Manfred Nolte-El Correo
La última edición del ‘Fiscal Monitor’ del Fondo Monetario Internacional (FMI) ha venido a recordar algo elemental que los gobiernos suelen olvidar cuando se sienten señores de las urnas: que la buena gestión no consiste en gastar más, sino en gastar mejor. Según el ‘Informe de primavera de 2024’, casi todos los países disponen aún de un margen notable para mejorar la eficiencia de su gasto público. En palabras del FMI, «el desafío fiscal que nace del bajo crecimiento, la deuda creciente, el envejecimiento demográfico y la presión del nuevo gasto en defensa exige hacer que cada euro de los contribuyentes cuente».
La eficiencia y la legitimidad van de la mano. Un Estado que despilfarra no solo compromete sus finanzas, sino también su autoridad moral. El despilfarro no es una anécdota contable, sino un lastre político. España encaja de lleno en ese diagnóstico. El gasto público consolidado roza ya el 47 % del PIB y la deuda pública se mantiene por encima del 103%, pero su cifra absoluta no cesa de aumentar. Los informes de la AIReF sobre gasto sanitario y educativo muestran una productividad casi estancada: más recursos, mismos resultados. La evaluación del desempeño de las administraciones sigue siendo una rareza y la medición de resultados, un formalismo. La productividad del empleo público apenas crece, y sin embargo el gasto de personal absorbe cerca de una cuarta parte del presupuesto consolidado.
A ello se añade una debilidad institucional que no ayuda. El Tribunal de Cuentas acumula años de retraso en sus dictámenes, la Intervención General del Estado ha reconocido desviaciones contables relevantes y la Oficina de Evaluación de Políticas Públicas apenas ha arrancado.
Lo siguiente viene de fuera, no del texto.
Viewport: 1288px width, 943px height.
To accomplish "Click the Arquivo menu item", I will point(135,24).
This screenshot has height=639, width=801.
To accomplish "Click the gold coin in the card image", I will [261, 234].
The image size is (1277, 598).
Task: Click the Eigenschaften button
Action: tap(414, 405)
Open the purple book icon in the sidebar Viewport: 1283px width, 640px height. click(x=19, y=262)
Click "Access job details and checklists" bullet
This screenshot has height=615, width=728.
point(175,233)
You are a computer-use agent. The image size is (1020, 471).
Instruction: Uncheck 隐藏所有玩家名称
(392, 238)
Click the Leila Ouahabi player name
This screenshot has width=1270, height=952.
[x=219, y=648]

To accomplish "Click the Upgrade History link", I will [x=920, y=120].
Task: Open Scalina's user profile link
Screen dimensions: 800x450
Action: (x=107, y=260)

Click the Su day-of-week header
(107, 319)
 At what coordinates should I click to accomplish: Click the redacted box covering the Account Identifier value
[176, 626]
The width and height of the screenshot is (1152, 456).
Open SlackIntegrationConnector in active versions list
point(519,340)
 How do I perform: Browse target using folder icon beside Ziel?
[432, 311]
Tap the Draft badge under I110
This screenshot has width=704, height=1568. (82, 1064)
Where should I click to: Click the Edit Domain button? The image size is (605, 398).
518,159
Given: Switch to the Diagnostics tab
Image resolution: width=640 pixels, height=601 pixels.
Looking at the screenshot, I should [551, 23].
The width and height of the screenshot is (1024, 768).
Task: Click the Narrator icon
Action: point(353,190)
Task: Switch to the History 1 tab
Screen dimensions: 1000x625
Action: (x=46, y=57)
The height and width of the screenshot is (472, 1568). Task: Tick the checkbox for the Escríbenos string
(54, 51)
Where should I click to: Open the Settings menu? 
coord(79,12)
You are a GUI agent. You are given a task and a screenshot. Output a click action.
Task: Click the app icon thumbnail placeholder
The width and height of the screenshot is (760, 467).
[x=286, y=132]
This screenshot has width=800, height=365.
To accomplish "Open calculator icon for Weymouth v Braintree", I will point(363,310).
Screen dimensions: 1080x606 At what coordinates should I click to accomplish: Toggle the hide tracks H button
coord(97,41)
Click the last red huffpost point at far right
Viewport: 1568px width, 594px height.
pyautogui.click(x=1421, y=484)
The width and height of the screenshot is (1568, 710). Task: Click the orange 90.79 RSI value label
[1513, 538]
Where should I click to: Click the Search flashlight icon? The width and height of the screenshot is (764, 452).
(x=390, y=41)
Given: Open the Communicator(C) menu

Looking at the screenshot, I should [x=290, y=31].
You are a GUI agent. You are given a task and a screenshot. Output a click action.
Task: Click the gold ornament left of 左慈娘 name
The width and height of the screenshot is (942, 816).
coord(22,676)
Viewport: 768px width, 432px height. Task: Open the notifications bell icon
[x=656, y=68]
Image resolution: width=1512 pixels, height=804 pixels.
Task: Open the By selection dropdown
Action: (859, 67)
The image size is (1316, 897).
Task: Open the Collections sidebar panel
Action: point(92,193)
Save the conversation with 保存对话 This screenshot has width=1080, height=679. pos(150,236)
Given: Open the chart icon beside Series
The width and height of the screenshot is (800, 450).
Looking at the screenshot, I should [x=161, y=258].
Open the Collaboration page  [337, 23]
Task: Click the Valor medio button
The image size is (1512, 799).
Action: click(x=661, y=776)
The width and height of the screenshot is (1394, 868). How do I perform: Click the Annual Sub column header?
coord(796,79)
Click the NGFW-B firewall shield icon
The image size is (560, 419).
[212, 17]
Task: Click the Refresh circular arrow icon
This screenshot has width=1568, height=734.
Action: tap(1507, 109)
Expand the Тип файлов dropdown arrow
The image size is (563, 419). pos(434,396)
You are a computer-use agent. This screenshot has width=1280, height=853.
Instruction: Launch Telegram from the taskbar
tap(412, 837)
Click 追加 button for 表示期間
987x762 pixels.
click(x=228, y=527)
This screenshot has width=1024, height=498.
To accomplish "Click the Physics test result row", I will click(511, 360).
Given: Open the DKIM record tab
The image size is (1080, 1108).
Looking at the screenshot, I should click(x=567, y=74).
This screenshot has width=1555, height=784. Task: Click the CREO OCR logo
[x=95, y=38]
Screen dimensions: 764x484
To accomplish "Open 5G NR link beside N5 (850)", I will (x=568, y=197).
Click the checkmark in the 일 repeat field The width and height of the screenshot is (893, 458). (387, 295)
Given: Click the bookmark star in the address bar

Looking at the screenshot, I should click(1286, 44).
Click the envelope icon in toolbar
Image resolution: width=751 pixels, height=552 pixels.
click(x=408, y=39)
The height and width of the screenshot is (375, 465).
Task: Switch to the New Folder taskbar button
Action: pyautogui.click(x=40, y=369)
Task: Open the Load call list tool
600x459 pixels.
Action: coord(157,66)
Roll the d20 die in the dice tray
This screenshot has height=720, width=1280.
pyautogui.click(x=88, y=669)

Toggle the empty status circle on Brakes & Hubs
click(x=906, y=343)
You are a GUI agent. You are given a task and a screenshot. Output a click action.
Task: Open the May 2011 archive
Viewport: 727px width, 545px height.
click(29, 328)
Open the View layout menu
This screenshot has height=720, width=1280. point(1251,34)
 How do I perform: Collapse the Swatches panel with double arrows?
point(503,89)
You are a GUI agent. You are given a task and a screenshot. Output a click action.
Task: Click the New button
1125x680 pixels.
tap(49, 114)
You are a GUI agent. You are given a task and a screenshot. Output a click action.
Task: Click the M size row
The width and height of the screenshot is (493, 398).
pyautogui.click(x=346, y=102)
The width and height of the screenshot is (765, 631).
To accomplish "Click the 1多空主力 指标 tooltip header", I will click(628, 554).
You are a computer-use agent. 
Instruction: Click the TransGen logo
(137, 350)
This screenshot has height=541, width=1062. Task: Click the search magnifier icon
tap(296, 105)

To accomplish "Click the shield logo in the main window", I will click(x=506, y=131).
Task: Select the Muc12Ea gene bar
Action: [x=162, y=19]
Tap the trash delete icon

No se trata de errores aislados, sino de una cultura administrativa en la que la responsabilidad se diluye y la autocrítica escasea.
La ciudadanía percibe ese deterioro. Una encuesta del Eurobarómetro de 2024 situaba a España entre los países de la UE con menor confianza en la eficiencia del gasto público: solo un 31 % de los encuestados considera que el Estado emplea bien los impuestos que recauda. Esa desconfianza no se combate con propaganda ni con eufemismos, sino con resultados medibles: hospitales que atiendan, escuelas que enseñen, infraestructuras que funcionen. El contribuyente de hoy no pide milagros ni clemencia. Pide reciprocidad.
Frente a esta realidad, la respuesta institucional tiende a refugiarse en la retórica del bienestar. Se invoca la sanidad, la educación o la dependencia como escudos morales para justificar cualquier incremento de gasto, sin examinar la eficacia de las políticas concretas. Pero un euro mal gastado en sanidad o educación es tan inmoral como un euro despilfarrado en propaganda. El problema no es el tamaño del Estado, sino su rendimiento.
La correlación entre deuda e ineficiencia resulta hoy inocultable. Para ver la dimensión de esta deriva, ahí está el caso de Francia, con una deuda rampante y un servicio de la deuda prohibitivo, cuyo pueblo se niega siquiera a discutir las causas de esas tensiones: la imposibilidad de sostener el Estado del bienestar sin una gestión óptima de cada euro disponible. Cambian los gobiernos, pero no el diagnóstico, y la reacción colectiva insiste en decapitar a los gobernantes mientras se practica la avestruz ante un barco a la deriva. En Alemania, Friedrich Merz se ha percatado de la gravedad del problema y propone mecanismos extraordinarios de seguimiento del gasto público. En España, preferimos medir la deuda como porcentaje del PIB —una forma elegante de disimular la magnitud real del endeudamiento—, cuando lo esencial no es su proporción, sino la causa de su desmesurada cuantía. Allí donde el gasto no se asigna con eficiencia, la deuda se convierte en su espejo contable.
La legitimidad democrática, decía Max Weber, no basta con ganarla en las urnas. Hay que merecerla cada día en la gestión. Y gestionar significa obtener buenos resultados con recursos escasos. Un Estado ineficiente es un Estado moralmente endeudado. De ahí que la reforma pendiente no sea tanto la de los impuestos como la del gasto. Antes de pedir más esfuerzo a los contribuyentes, hay que demostrar que lo recaudado se usa con talento. La confianza solo se acuña con eficiencia. En la España actual, la eficiencia es una moneda escasa.